Aviatrix version 9.0 transitions from FIPS 140-2 to FIPS 140-3. The FIPS 140-3 implementation uses the OpenSSL 3.x FIPS provider for cryptographic operations, replacing the OpenSSL 1.x FIPS module used in previous versions. Starting in version 9.0, the FIPS toggle at Settings > Configuration > General displays “FIPS 140-3”. For controller versions below 9.0, the toggle continues to display “FIPS 140-2”. For information about FIPS 140-2 (applicable to versions prior to 9.0), see the FIPS 140-2 reference page.

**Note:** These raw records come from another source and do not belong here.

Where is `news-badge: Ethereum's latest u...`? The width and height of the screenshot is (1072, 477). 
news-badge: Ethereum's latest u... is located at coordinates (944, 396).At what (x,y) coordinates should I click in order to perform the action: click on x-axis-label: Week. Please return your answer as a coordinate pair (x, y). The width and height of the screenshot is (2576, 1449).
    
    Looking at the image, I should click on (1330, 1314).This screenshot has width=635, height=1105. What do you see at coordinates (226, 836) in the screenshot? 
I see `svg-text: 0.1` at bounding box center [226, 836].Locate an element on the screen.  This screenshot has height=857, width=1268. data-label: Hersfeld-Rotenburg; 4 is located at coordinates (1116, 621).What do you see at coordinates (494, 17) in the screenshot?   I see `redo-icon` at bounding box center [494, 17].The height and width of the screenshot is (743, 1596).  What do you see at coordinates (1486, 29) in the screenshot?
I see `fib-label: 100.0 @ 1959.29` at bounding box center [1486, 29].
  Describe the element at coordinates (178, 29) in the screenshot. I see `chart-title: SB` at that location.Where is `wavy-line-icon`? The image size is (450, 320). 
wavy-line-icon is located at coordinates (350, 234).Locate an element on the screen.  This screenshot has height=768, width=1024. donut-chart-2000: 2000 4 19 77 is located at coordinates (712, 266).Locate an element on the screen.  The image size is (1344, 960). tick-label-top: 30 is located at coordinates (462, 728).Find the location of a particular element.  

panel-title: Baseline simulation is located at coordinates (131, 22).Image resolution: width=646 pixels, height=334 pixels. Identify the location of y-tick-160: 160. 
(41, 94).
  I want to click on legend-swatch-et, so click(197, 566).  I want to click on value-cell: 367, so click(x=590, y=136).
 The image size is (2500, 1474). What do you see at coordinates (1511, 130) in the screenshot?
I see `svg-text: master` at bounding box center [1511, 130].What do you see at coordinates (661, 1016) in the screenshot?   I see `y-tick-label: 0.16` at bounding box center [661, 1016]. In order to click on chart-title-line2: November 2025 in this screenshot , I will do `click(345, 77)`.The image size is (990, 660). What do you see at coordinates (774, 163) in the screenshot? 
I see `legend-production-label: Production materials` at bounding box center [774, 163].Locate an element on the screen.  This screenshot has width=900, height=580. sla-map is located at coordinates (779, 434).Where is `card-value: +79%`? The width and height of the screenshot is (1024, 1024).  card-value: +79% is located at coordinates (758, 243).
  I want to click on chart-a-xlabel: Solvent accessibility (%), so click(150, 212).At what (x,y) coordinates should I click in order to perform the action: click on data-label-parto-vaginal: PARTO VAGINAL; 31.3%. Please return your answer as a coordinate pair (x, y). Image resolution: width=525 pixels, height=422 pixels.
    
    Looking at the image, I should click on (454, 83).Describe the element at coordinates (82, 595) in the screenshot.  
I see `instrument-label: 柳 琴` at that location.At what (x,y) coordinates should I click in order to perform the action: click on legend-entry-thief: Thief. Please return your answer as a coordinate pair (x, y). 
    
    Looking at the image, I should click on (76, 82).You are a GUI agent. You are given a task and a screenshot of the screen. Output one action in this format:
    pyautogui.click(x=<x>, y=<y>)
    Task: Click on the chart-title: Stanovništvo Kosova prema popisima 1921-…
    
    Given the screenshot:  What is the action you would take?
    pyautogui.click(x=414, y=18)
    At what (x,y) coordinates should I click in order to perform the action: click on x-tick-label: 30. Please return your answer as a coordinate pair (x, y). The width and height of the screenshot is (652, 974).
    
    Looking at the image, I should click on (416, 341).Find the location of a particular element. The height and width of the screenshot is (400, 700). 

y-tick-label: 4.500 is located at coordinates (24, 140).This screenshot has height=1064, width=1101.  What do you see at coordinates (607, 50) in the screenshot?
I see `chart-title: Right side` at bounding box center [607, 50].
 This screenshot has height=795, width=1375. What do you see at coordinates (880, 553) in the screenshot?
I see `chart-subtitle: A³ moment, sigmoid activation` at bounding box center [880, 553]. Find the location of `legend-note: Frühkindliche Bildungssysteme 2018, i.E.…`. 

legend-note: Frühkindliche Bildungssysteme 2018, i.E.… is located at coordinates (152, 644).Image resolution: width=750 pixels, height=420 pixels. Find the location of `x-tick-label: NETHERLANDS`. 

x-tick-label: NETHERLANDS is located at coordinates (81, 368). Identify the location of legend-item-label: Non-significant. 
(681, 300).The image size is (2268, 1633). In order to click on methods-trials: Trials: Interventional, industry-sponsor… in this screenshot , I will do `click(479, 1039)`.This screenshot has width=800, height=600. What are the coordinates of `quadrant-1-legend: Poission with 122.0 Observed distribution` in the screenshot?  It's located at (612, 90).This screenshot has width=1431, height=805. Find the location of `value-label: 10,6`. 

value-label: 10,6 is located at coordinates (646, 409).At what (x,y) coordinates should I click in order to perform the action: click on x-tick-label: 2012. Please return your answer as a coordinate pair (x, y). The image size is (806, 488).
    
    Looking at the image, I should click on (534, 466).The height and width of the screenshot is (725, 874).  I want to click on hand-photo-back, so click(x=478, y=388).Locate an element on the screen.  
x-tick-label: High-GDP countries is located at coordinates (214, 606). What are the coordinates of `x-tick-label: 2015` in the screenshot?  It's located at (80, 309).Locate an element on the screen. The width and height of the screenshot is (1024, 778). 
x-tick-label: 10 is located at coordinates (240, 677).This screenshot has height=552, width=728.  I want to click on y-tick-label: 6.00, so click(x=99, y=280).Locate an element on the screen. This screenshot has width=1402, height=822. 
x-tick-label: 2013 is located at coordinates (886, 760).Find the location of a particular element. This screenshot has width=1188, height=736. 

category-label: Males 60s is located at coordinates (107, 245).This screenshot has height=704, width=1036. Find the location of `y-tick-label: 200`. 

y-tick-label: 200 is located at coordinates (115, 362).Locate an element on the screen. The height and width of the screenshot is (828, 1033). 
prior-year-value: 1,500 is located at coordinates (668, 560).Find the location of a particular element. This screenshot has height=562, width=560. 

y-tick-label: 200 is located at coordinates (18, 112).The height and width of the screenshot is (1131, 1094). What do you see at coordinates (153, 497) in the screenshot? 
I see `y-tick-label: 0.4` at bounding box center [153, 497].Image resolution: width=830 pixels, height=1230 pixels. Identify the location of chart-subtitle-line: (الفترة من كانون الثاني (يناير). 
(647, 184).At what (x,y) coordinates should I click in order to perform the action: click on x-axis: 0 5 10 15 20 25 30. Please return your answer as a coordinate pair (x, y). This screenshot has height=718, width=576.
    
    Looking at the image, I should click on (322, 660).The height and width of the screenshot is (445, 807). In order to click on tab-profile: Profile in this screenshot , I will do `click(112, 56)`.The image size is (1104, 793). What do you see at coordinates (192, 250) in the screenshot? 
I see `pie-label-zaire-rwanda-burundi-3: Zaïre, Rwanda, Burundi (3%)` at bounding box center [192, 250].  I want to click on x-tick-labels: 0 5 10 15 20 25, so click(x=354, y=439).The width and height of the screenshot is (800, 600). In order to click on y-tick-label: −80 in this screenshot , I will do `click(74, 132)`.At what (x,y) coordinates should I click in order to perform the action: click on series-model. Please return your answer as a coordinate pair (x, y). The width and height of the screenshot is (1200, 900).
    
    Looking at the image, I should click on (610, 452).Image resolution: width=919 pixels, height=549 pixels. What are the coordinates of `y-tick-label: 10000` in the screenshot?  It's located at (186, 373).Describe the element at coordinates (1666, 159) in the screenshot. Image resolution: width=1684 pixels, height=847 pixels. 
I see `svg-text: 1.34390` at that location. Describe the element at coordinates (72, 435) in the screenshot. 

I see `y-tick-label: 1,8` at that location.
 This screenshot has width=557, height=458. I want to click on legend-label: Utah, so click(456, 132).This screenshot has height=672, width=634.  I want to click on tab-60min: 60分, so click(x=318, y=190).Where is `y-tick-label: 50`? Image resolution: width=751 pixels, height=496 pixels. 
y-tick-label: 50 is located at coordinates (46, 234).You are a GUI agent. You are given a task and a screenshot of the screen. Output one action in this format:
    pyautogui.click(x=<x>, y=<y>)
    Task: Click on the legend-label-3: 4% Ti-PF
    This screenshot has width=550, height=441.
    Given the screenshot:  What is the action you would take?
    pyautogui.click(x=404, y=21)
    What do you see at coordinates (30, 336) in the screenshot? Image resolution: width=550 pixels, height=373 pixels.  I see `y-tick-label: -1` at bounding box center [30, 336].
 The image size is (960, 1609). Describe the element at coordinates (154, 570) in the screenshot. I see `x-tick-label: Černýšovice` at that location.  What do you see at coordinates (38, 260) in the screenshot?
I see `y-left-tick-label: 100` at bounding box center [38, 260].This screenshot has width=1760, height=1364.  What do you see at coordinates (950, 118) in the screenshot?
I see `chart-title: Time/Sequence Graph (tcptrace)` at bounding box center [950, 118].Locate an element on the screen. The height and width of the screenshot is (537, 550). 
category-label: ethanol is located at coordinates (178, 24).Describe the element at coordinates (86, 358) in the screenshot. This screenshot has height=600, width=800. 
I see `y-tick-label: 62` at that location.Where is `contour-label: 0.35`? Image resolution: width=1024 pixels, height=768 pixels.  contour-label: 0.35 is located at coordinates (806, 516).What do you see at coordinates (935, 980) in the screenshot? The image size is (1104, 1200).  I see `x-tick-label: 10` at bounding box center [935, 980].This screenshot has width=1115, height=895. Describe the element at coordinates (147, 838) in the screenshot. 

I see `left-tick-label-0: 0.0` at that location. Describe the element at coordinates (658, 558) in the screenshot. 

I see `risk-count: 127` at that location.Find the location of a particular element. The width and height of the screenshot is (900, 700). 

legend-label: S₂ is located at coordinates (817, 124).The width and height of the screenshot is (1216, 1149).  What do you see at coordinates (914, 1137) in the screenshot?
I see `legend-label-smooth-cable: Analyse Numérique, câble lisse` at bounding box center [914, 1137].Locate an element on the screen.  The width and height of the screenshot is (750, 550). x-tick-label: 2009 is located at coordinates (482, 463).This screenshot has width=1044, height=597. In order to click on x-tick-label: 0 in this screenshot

Upgrade Requirements for FIPS-Enabled Gateways

FIPS-enabled gateways require an image upgrade to move to version 9.0. A software upgrade is not supported and will fail.
If you attempt a software upgrade on a FIPS-enabled gateway to version 9.0, the upgrade fails with the following error:
FIPS mode is enabled, and this is an upgrade to 9.0. You must perform an image upgrade to enable FIPS 140-3.
The dry-run check detects this condition before the upgrade proceeds. Always run a dry-run check before upgrading FIPS-enabled gateways to version 9.0.

CA Certificate Rotation

Controllers originally initialized on version 7.1 or earlier generated 1024-bit RSA CA keys. The FIPS 140-3 TLS provider does not support 1024-bit keys.
If your Controller was originally initialized on version 7.1 or earlier, you must rotate to a new CA certificate before upgrading to version 9.0 with FIPS enabled. Failure to do so results in UserVPN TLS handshake failures.
For instructions on rotating your internal service CA, see Internal Service CA Rotation.

Per-Gateway FIPS Mode

Starting in version 9.0, FIPS mode is tracked per-gateway in addition to the global setting. Each gateway has a FIPS flag that indicates whether it was deployed with FIPS enabled. You can view the FIPS mode status for each gateway in the Gateway Details view in CoPilot.

VPN Client Compatibility

FIPS 140-3 gateways require OpenVPN clients running version 2.6.0 or later.
Older VPN clients that use legacy TLS settings may fail to connect to FIPS 140-3 gateways. Ensure all VPN clients are updated to OpenVPN 2.6.0 or later before enabling FIPS 140-3.
Clients running older versions of OpenVPN may encounter TLS handshake failures with the error “no suitable signature algorithm”. This occurs because the TLS 1.0 PRF with MD5+SHA1 is not supported under the FIPS 140-3 security policy.

Rollback Behavior

Rolling back a FIPS 140-3 enabled VPN gateway from version 9.0 reverts it to the standard (non-FIPS) OpenVPN container. This is expected behavior. After a rollback, FIPS mode is no longer active on the gateway. To re-enable FIPS 140-3, perform an image upgrade back to version 9.0.